Your intranet can reorient and reenergize your workforce

To create a streamlined experience, guided attention technology taps into channels that your employees frequent, such as those on your intranet, collaboration platforms, or mobile and desktop apps. In turn, this enhances employee productivity, improves decision-making, and creates a stronger sense of alignment with the organization, resulting in greater job satisfaction and improved business outcomes.

You can get these results without shelling out serious cash on a newfangled chatbot or digital assistant. As a first step, evaluate existing tech for opportunities to “enable greater digital dexterity,” Forbes Technology Council advises. If some aren’t passing muster, only then should you “consider eliminating them or changing to new technologies.”

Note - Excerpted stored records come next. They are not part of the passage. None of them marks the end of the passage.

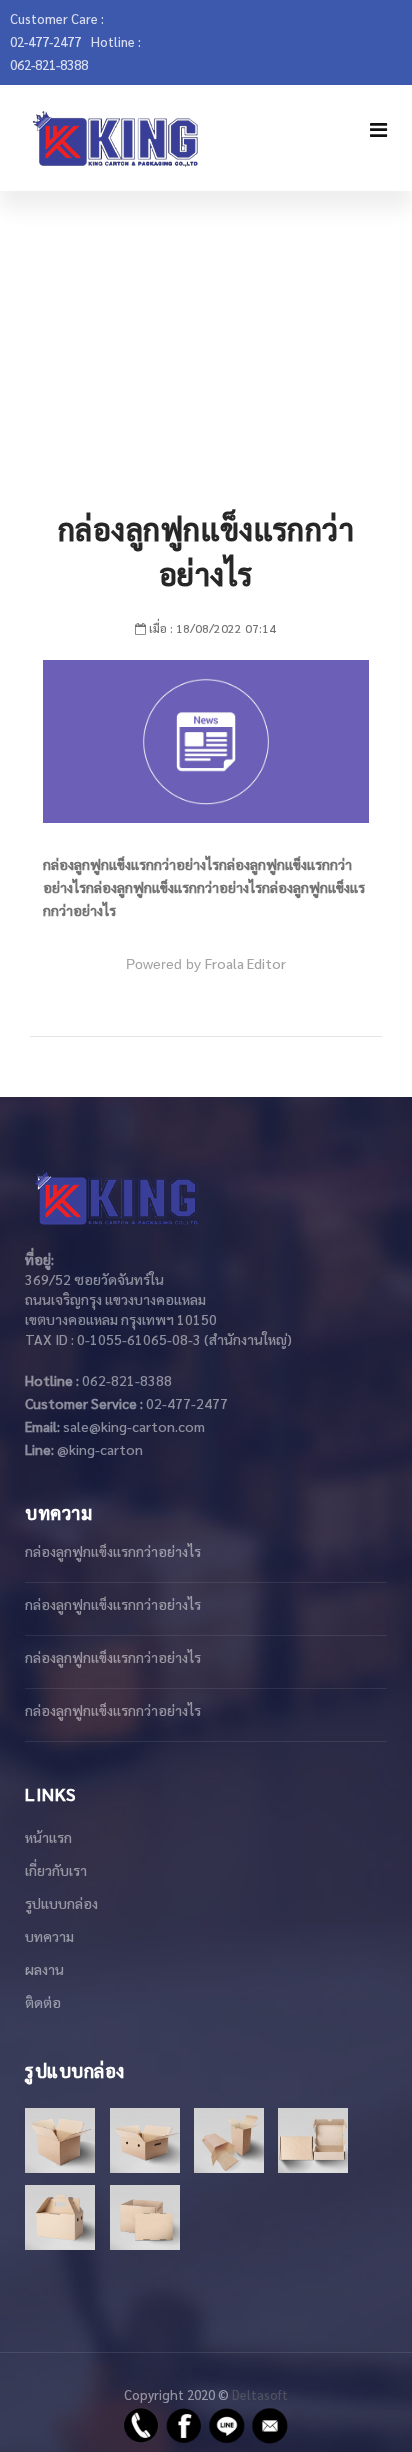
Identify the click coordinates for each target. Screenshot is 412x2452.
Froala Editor (245, 963)
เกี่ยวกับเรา (56, 1870)
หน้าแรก (48, 1837)
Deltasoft (260, 2394)
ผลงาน (44, 1969)
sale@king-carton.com (134, 1426)
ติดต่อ (43, 2002)
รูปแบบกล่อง (61, 1903)
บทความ (49, 1936)
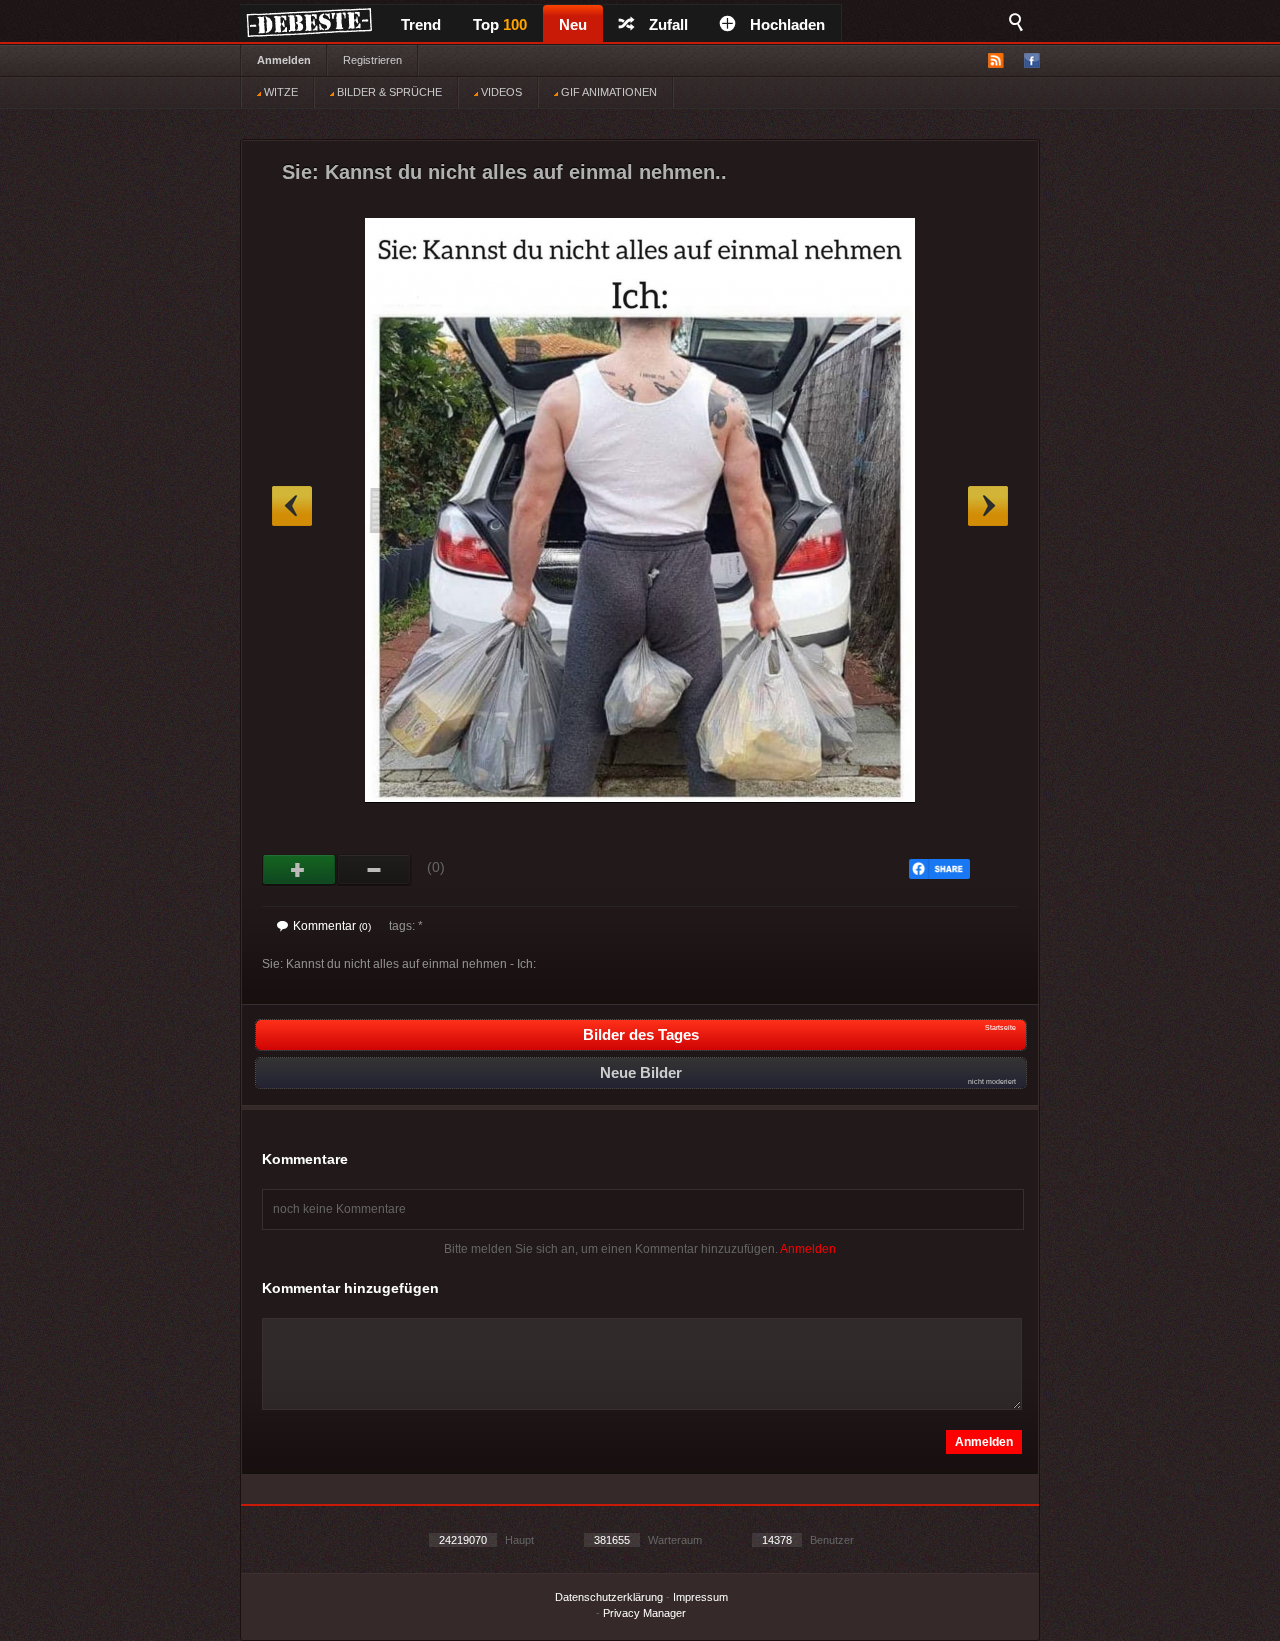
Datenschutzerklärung (609, 1597)
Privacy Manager (644, 1613)
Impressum (700, 1597)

A modern intranet with the right set of features can facilitate guided attention while also performing more traditional functionalities, such as internal communications, knowledge management, and enterprise social networking. Interact customers often refer to their platform as a “one-stop shop” for enhancing the employee experience through the simplicity that it brings to their digital journeys.

Although your intranet doesn’t include every application, it serves as a single home for many native and integrated tools. Given this far reach, a platform outfitted with guided attention features can seamlessly integrate workflows, eliminate information silos, and provide employees with quick, unified access to critical information, plus build your case for additional attention-focused tech investments down the road.

Ahead, gain insight into how you can find a modern intranet or optimize your existing platform with guided attention capabilities.

Set your strategy

As always, the first step is to distill business objectives and employee needs into a clear set of goals you aim to achieve by applying a guided attention lens to your intranet. Once you’ve identified your north star, use the following strategies to reach it. 

Take stock

Make informed decisions by understanding the current technological landscape within your organization. Take inventory of your existing infrastructure, tools, and content to identify strengths and weaknesses.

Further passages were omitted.